Three-Dimensional MHD Magnetic Reconnection Simulations with Finite Guide Field: Proposal of the Shock-Evoking Positive-Feedback Model

TL;DR

This paper introduces a 3D MHD simulation model demonstrating that interactions between multiple tearing layers in a current sheet create a positive-feedback system, significantly enhancing magnetic reconnection rates compared to classical models.

Contribution

The study proposes the shock-evoking positive-feedback model, revealing how 3D interactions and slow-mode shocks accelerate magnetic reconnection beyond traditional 2D or single-perturbation models.

Findings

Enhanced reconnection rate compared to Sweet-Parker model

Formation of flux tubes and slow-mode shocks

Positive-feedback system absent in 2D or single-mode reconnection

Abstract

Using a three-dimensional magnetohydrodynamic model, we simulate the magnetic reconnection in a single current sheet.
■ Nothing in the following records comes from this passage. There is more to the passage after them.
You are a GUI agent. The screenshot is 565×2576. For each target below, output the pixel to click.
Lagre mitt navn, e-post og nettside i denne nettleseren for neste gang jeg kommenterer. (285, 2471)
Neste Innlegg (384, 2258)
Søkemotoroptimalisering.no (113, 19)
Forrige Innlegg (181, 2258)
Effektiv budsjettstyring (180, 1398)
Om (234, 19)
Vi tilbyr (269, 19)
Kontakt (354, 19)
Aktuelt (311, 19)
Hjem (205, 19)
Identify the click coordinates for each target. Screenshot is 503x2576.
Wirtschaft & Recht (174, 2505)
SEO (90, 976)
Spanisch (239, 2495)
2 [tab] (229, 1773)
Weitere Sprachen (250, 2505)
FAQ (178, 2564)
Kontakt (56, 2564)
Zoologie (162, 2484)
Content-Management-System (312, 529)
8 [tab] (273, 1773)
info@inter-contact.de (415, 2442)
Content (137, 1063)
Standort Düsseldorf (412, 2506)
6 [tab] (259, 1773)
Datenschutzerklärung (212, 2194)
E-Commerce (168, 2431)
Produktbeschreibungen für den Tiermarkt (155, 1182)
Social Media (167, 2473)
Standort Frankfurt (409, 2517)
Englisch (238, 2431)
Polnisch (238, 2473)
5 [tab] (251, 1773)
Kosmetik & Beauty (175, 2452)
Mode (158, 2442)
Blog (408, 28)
We assume a finite guide field, a random perturbation on the velocity field and uniform resistivity. Our model enhances the reconnection rate relative to the classical Sweet-Parker model in the same configuration. The efficiency of magnetic energy conversion is increased by interactions between the multiple tearing layers coexisting in the global current sheet. This interaction, which forms a positive-feedback system, arises from coupling of the inflow and outflow regions in different layers across the current sheet. The coupling accelerates the elementary reconnection events, thereby enhancing the global reconnection rate. The reconnection establishes flux tubes along each tearing layer. Slow-mode shocks gradually form along the outer boundaries of these tubes, further accelerating the magnetic energy conversion.Such positive-feedback system is absent in two-dimensional simulation, three-dimensional reconnection without a guide field and a reconnection under a single perturbation mode. We refer to our model as the "shock-evoking positive-feedback" model.